ECLI:NL:RBROT:2024:6675
Rechtbank Rotterdam
- Voorlopige voorziening
- Rechtspraak.nl
Afwijzing verzoek voorlopige voorziening Ziektewetuitkering wegens gebrek aan spoedeisend belang
In deze zaak heeft de voorzieningenrechter van de Rechtbank Rotterdam op 19 juli 2024 uitspraak gedaan in een verzoek om een voorlopige voorziening. Verzoeker had bezwaar gemaakt tegen het besluit van het UWV om zijn Ziektewetuitkering per 17 mei 2024 stop te zetten. De voorzieningenrechter heeft het verzoek afgewezen, omdat er geen spoedeisend belang was aangetoond.
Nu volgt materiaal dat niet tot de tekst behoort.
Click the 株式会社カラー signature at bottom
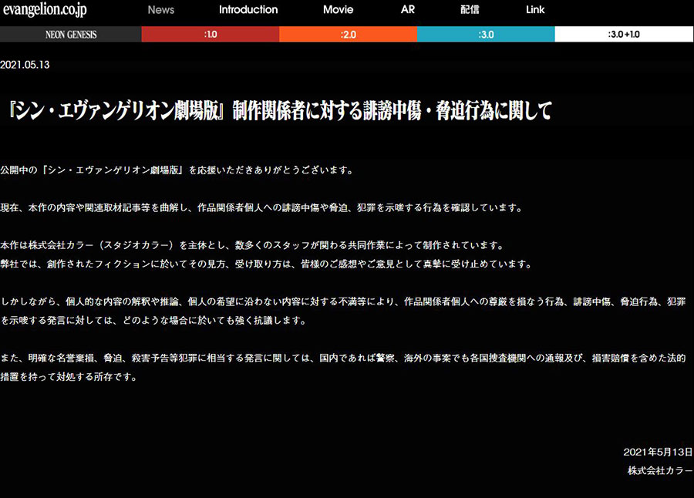Viewport: 694px width, 498px height. [660, 469]
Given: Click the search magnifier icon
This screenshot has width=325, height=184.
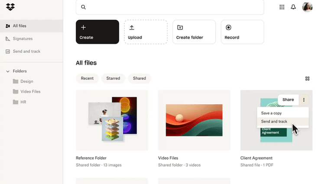Looking at the screenshot, I should [83, 7].
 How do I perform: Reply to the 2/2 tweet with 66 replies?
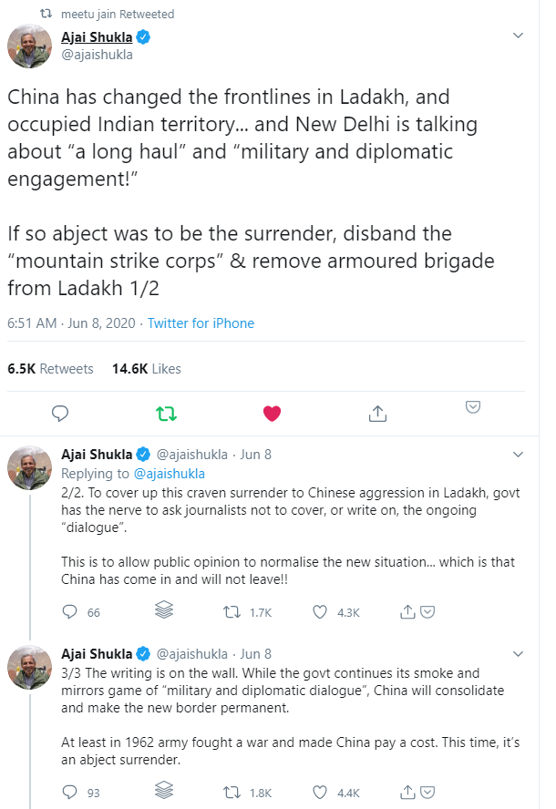coord(69,612)
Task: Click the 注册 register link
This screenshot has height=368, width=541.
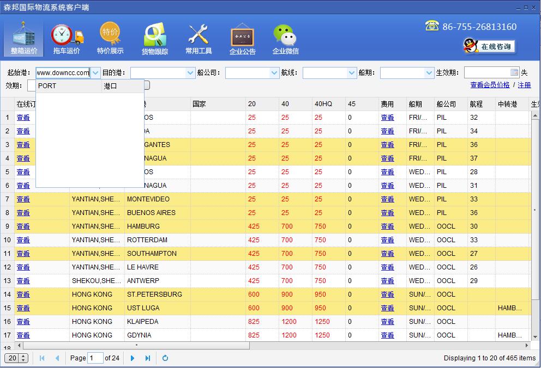Action: coord(524,85)
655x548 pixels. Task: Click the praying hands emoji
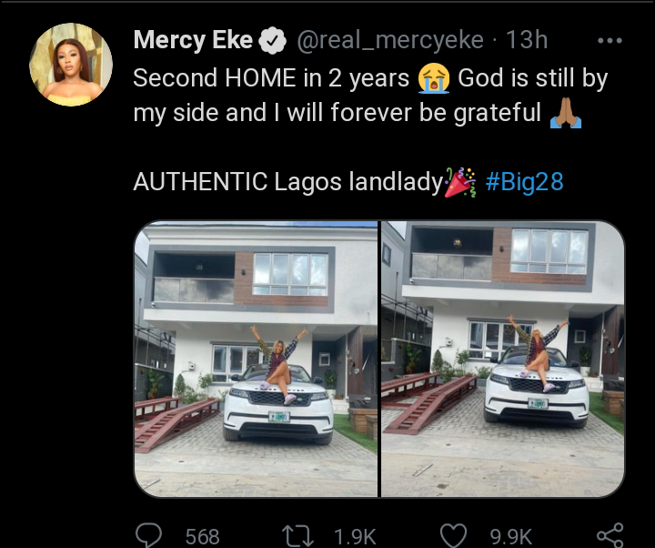point(566,113)
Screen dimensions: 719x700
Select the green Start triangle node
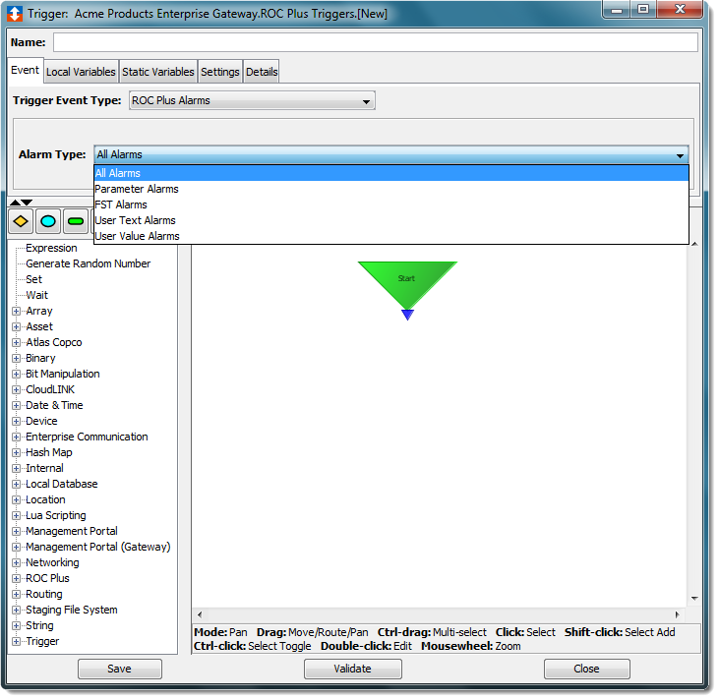[x=407, y=279]
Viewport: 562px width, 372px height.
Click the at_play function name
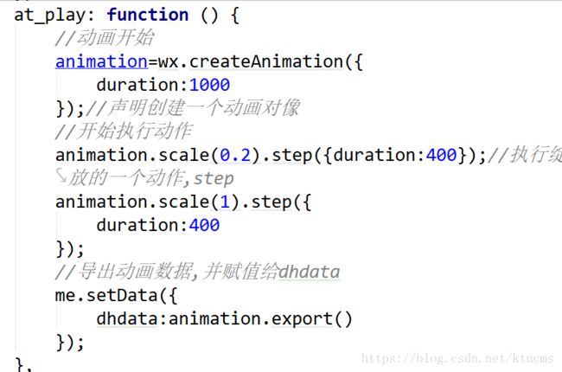[48, 15]
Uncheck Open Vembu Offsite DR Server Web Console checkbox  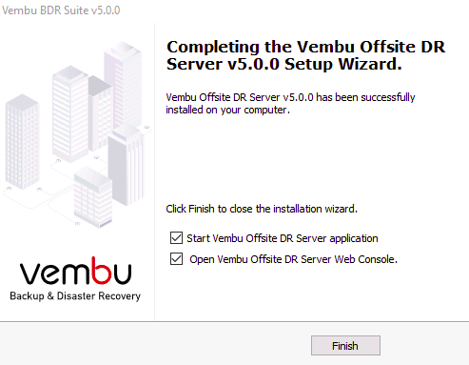pos(176,259)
Verzoeker stelde dat hij meer klachten had dan het UWV had vastgesteld en dat hij financieel in de problemen kwam door het stopzetten van de uitkering. Echter, de voorzieningenrechter oordeelde dat de financiële situatie van verzoeker niet zodanig was dat er sprake was van een onomkeerbare situatie, zoals faillissement of acute financiële nood. De voorzieningenrechter benadrukte dat verzoeker de mogelijkheid had om nadere medische informatie in te dienen tijdens de bezwaarprocedure, maar dat er op dat moment geen bewijs was dat het UWV een onvolledig beeld had van zijn medische situatie. De voorzieningenrechter concludeerde dat het verzoek om voorlopige voorziening niet kon worden toegewezen, omdat het besluit van het UWV niet evident onrechtmatig was. De uitspraak werd gedaan in aanwezigheid van de griffier, mr. H. Sabanovic, en is openbaar uitgesproken.